SEATTLE — The current global health system is burdened with displacement, mass migration, inequality, climate change, urbanization, deforestation, wars and humanitarian crises. A global health crisis is looming with emerging health risks ranging from drug-resistant bugs and the H7N9 flu outbreak in China to famine in Africa.
While all attention is focused on many diversions, global health is becoming increasingly unstable. The Trump administration has announced a $54 billion increase in defense spending while reducing funding to the State Department and the U.S. Agency for International Development (USAID) by 37 percent. This decision reflects the administration’s lack of appreciation for their role in enhancing national and international security by downsizing poverty and alleviating the threat of a global health crisis. The anticipated 61 percent funding cuts to global health would have dire consequences for millions around the world.
In 2015, the U.S. ranked first in military spending at $598 billion, nine times Russia’s and four times China’s defense budget. While the average U.S. citizen believes the nation contributes 26 percent of the federal budget to foreign assistance, it is actually one of the least generous nations. Compared to Sweden, Norway, U.K. and Turkey who spend 1.41 to .54 percent of their Gross National Income (GNI) on foreign aid, U.S. contributes only 0.17 percent.

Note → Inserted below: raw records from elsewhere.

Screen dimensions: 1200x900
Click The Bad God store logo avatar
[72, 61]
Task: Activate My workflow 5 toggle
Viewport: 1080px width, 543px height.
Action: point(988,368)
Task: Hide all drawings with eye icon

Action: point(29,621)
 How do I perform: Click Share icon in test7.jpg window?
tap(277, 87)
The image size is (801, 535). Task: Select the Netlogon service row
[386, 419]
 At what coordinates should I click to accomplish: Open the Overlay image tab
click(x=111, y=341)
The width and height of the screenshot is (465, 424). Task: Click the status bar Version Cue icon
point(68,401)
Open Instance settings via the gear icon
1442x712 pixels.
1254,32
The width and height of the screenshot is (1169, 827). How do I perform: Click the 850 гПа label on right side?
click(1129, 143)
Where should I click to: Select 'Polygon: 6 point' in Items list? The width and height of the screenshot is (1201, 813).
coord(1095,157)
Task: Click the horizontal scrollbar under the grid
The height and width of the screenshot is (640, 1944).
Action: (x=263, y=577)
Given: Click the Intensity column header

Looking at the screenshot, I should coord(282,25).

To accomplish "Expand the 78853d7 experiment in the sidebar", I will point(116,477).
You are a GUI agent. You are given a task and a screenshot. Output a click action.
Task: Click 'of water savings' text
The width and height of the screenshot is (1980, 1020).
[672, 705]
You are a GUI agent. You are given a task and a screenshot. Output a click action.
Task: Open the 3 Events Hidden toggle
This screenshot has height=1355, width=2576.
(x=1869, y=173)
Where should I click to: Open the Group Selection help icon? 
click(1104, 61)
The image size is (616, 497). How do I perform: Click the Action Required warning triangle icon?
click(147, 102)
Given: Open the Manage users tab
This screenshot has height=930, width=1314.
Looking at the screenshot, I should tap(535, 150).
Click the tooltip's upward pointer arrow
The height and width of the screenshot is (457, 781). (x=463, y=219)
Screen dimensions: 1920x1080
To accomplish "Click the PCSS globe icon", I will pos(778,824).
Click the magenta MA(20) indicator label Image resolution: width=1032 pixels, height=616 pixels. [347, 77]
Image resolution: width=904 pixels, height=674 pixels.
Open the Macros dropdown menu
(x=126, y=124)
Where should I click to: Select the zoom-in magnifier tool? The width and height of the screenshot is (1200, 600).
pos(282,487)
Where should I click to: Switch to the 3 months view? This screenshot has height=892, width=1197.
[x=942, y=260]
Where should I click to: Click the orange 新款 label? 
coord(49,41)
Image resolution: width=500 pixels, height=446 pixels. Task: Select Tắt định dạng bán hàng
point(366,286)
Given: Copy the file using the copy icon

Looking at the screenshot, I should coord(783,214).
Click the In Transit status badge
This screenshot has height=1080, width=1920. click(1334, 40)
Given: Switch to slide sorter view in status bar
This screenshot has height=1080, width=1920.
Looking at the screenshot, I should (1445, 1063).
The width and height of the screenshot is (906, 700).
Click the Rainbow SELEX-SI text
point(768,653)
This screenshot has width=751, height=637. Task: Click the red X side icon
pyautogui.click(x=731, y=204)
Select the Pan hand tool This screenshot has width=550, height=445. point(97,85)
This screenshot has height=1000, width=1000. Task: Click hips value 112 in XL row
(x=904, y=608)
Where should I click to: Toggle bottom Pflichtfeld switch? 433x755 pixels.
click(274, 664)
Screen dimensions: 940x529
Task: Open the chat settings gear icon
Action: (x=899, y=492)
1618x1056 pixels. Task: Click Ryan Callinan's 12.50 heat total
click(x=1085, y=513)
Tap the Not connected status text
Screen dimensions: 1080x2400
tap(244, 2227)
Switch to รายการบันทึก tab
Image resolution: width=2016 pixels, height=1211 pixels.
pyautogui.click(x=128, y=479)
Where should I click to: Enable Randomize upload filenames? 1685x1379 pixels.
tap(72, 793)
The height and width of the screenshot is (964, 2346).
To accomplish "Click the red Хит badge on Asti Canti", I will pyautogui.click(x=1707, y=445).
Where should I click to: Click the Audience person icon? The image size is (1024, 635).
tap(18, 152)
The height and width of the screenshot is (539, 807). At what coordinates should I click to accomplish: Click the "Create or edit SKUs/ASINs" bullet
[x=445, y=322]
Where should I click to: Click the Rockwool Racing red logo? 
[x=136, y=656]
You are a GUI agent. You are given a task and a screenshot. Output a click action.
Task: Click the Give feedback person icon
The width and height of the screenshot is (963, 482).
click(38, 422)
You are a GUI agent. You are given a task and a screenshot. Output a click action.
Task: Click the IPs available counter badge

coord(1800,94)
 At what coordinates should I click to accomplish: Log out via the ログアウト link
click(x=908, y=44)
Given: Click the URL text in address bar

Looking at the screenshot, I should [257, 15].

The Trump administration expressed skepticism over humanitarian funding to Africa and questioned the value of the President’s Plan for AIDS Relief (PEPFAR). PEPFAR was established by President George W. Bush in 2003 and has been essential in reducing mortality and morbidity, with increased access to HIV/AIDs treatment to millions of men, women and children. It has also led to political and social stability and reduced the risk of a global health crisis.
The Lake Chad Basin is facing the worst humanitarian crisis on the African continent. The U.N. has been successful in raising one-third of the $1.5 billion urgently needed to avert massive loss of life due to famine. It was confident of a U.S. contribution considering that the U.S. has until now been the largest donor to the region. Nonetheless, the Trump administration’s “America First” ideologies are rendering their assumptions wrong and jeopardizing the lives of millions. The administration’s indifference towards humanitarian aid shows an unknowing of its role in preventing a global health crisis.
The Trump administration has also indicated 40 percent less funding to the U.N. and the World Health Organization (WHO), both critical response coordinators during a global health crisis. Insufficient funds played a significant role in the inefficient WHO response to Ebola, which led to its escalation into a global threat. These cuts from the U.S. would further impede the underfunded WHO in effectively responding to a future global health crisis. Two U.S. legislative bills seeking to withdraw WHO membership and all funds from the U.N. further lend fear to an already uncertain situation.
Meanwhile, the U.S. Center for Disease Control (CDC), USAID and the U.S. Department of Health and Human Services are without adequate leadership. The CDC is also anticipated to have a 12 percent budget cut. These agencies are vital in managing and responding to internal and external health emergencies. Ebola, one of the greatest security threats in recent history was ended by the international community including the CDC, the USAID, global aid agencies and nongovernmental organizations working together. The 1,450 CDC personnel deployed to respond to the crisis played a crucial role in containing the Ebola epidemic and keeping Americans safe.
President Trump signed an Executive Order on March 5 instating a new travel ban. Travel bans limit critical work done by scientists and doctors in life-threatening situations by curtailing their freedom of movement. The first successful Ebola vaccine was developed through cross-country collaborations between West Africa, Europe, U.S. and the WHO. The current H7N9 outbreak in China is proving resistant to available drugs and taking a toll on lives. Such situations require a swift global response to develop effective remedies.
Most tropical infectious diseases are a result of poverty, climate change or unplanned urbanization. High-income countries like the U.S. need to support development and health programs in poor, developing countries to prevent epidemics like Ebola from occurring and becoming global threats. With the next pandemic, imminent with the H7N9 outbreak and drug-resistant bugs, the U.S. cannot stay protected by isolating itself.
Pandemics are managed with cross-border alliances through idea and resource sharing. The Trump administration, in the interest of America, should abandon the isolationist philosophy it has shown, embrace the proven strategy of collaboration, and realize its responsibility in averting a global health crisis.